-- Auszug --
# Eclipse downloaden



## Xypses (24. Mrz 2008)

Hi

Könnt ihr mr einen link geben, bei dem ich Eclipse downloaden kann?? (Free)

Danke


----------



## byte (24. Mrz 2008)

hier


----------



## Kapitän (24. Mrz 2008)

gibt's eclipse eigentlich auf deutsch? Bzw. ist das brauchbar und gebräuchlich?


----------



## byte (24. Mrz 2008)

Nein, denn Sprache Nr. 1 beim Programmieren (auch in Java) ist Englisch.


----------



## Jango (24. Mrz 2008)

Eclipse selber ist englisch - aber es gibt ein deutsches Language Pack.  :wink:


----------



## TechnoJava (25. Mrz 2008)

Es gibt dort ja so viele Sachen, was soll ich nähmen?

-  SDK Language Packs
-  RCP Runtime Binary Language Packs
-  RCP SDK Language Packs
-  Platform Runtime Language Packs
-  latform SDK Language Packs
-  JDT Language Packs
-  JDT SDK Language Packs
-  PDE Language Packs
-  PDE SDK Language Packs
-  Equinox Language Packs
-  Equinox SDK Language Packs

Brauche ich eventuell alle?

Danke.

MfG.
TechnoJava


----------



## maki (25. Mrz 2008)

> Es gibt dort ja so viele Sachen, was soll ich nähmen?


Was brauchst du denn?


----------



## TechnoJava (25. Mrz 2008)

> Was brauchst du denn?


Das weis ich nicht, aber ich möchte Eclipse eindeutschen!


----------



## Wildcard (25. Mrz 2008)

Jedes Plugin hat logischerweise seine eigenen ResouceBundles.

-- Gesammelte Daten --
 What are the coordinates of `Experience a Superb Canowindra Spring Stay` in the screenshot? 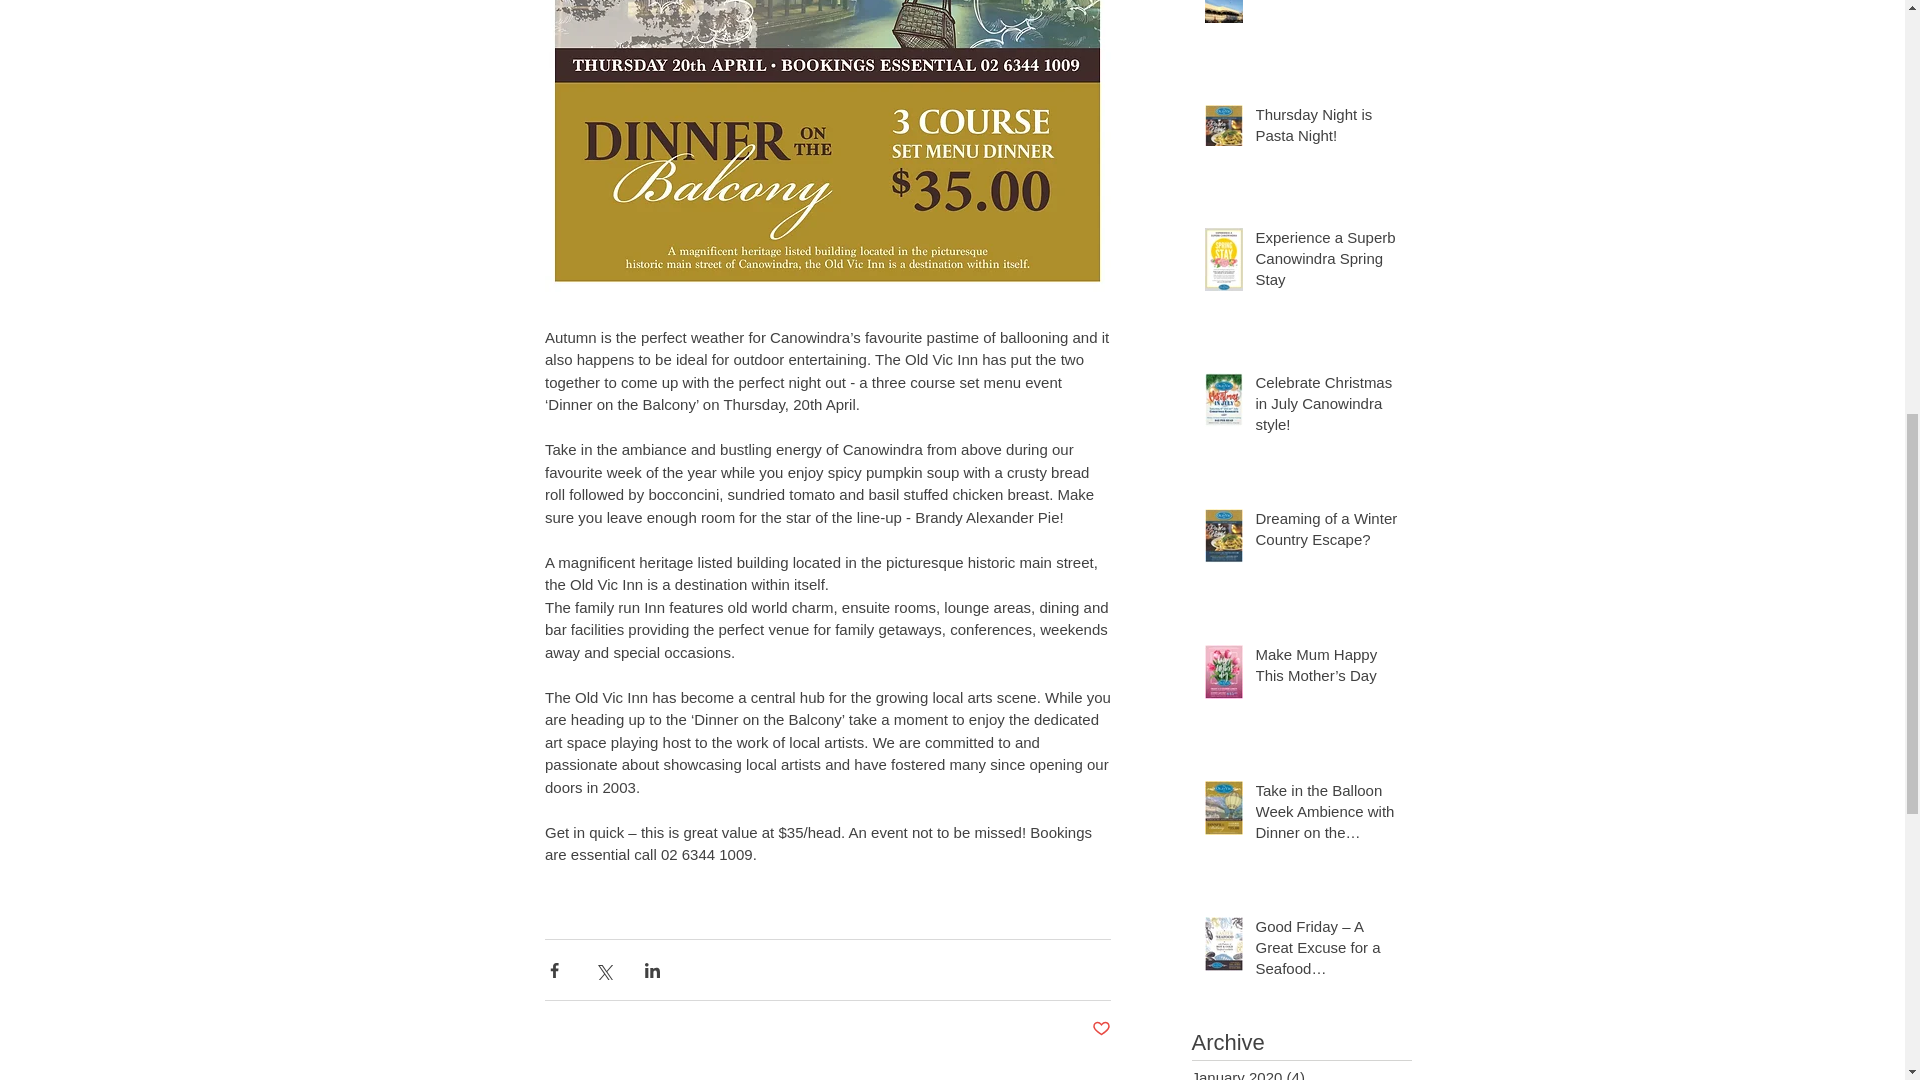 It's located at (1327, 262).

-- Aufgaben --
1 > Gib aus dem Auszug den Abschnitt von „Das weis ich“ bis „seine eigenen ResouceBundles.“ wortgetreu zurück.
2 > Was gibt es laut Jango im Auszug, obwohl Eclipse selbst englisch ist?

-- Erwartete Ergebnisse --
1 >
Das weis ich nicht, aber ich möchte Eclipse eindeutschen!


----------



## Wildcard (25. Mrz 2008)

Jedes Plugin hat logischerweise seine eigenen ResouceBundles.

2 > Es gibt ein deutsches Language Pack.